**What the exercise asks**
Keeping every character as it is, transcribe the entries below.

Excerpts from a dataset

----------------

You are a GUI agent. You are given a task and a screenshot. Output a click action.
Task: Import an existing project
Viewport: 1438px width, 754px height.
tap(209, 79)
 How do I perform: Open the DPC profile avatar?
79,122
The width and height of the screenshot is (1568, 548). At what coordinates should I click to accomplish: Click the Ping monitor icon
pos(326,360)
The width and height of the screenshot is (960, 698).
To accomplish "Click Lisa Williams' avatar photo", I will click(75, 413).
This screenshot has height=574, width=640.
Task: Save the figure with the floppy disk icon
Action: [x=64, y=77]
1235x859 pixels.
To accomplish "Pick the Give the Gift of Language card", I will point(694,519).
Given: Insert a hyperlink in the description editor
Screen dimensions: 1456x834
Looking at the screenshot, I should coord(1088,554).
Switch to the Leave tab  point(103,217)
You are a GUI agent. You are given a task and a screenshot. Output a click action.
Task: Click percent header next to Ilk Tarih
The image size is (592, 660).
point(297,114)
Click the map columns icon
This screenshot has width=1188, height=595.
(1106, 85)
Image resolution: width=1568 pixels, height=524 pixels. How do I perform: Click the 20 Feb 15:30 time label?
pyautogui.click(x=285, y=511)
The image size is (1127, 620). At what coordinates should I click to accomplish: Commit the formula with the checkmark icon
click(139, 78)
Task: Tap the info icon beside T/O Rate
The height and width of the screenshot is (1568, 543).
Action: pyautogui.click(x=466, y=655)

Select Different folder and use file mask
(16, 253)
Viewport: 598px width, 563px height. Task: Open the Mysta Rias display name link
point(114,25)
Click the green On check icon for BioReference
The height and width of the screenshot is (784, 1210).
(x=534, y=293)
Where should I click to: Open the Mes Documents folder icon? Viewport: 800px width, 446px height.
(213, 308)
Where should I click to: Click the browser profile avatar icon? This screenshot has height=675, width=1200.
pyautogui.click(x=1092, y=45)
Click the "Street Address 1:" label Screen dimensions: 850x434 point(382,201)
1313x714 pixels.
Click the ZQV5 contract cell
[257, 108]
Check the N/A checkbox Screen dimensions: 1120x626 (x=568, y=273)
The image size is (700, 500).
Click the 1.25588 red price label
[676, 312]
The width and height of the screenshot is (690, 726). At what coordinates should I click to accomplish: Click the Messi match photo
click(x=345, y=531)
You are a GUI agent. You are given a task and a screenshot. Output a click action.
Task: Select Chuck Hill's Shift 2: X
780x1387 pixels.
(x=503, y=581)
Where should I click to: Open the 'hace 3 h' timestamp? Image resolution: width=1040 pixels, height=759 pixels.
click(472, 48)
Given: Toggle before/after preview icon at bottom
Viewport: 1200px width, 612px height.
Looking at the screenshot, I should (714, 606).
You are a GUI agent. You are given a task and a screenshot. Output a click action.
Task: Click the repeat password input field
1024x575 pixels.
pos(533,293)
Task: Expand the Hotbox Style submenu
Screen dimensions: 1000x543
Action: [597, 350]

----------------

**Answer box**
You are a GUI agent. You are given a task and a screenshot. Output a click action.
Task: Import an existing project
Viewport: 1438px width, 754px height.
tap(209, 79)
 How do I perform: Open the DPC profile avatar?
79,122
The width and height of the screenshot is (1568, 548). At what coordinates should I click to accomplish: Click the Ping monitor icon
pos(326,360)
The width and height of the screenshot is (960, 698).
To accomplish "Click Lisa Williams' avatar photo", I will click(75, 413).
This screenshot has height=574, width=640.
Task: Save the figure with the floppy disk icon
Action: [x=64, y=77]
1235x859 pixels.
To accomplish "Pick the Give the Gift of Language card", I will point(694,519).
Given: Insert a hyperlink in the description editor
Screen dimensions: 1456x834
Looking at the screenshot, I should coord(1088,554).
Switch to the Leave tab  point(103,217)
You are a GUI agent. You are given a task and a screenshot. Output a click action.
Task: Click percent header next to Ilk Tarih
The image size is (592, 660).
point(297,114)
Click the map columns icon
This screenshot has width=1188, height=595.
(1106, 85)
Image resolution: width=1568 pixels, height=524 pixels. How do I perform: Click the 20 Feb 15:30 time label?
pyautogui.click(x=285, y=511)
The image size is (1127, 620). At what coordinates should I click to accomplish: Commit the formula with the checkmark icon
click(139, 78)
Task: Tap the info icon beside T/O Rate
The height and width of the screenshot is (1568, 543).
Action: pyautogui.click(x=466, y=655)

Select Different folder and use file mask
(16, 253)
Viewport: 598px width, 563px height. Task: Open the Mysta Rias display name link
point(114,25)
Click the green On check icon for BioReference
The height and width of the screenshot is (784, 1210).
(x=534, y=293)
Where should I click to: Open the Mes Documents folder icon? Viewport: 800px width, 446px height.
(213, 308)
Where should I click to: Click the browser profile avatar icon? This screenshot has height=675, width=1200.
pyautogui.click(x=1092, y=45)
Click the "Street Address 1:" label Screen dimensions: 850x434 point(382,201)
1313x714 pixels.
Click the ZQV5 contract cell
[257, 108]
Check the N/A checkbox Screen dimensions: 1120x626 (x=568, y=273)
The image size is (700, 500).
Click the 1.25588 red price label
[676, 312]
The width and height of the screenshot is (690, 726). At what coordinates should I click to accomplish: Click the Messi match photo
click(x=345, y=531)
You are a GUI agent. You are given a task and a screenshot. Output a click action.
Task: Select Chuck Hill's Shift 2: X
780x1387 pixels.
(x=503, y=581)
Where should I click to: Open the 'hace 3 h' timestamp? Image resolution: width=1040 pixels, height=759 pixels.
click(472, 48)
Given: Toggle before/after preview icon at bottom
Viewport: 1200px width, 612px height.
Looking at the screenshot, I should (714, 606).
You are a GUI agent. You are given a task and a screenshot. Output a click action.
Task: Click the repeat password input field
1024x575 pixels.
pos(533,293)
Task: Expand the Hotbox Style submenu
Screen dimensions: 1000x543
Action: [597, 350]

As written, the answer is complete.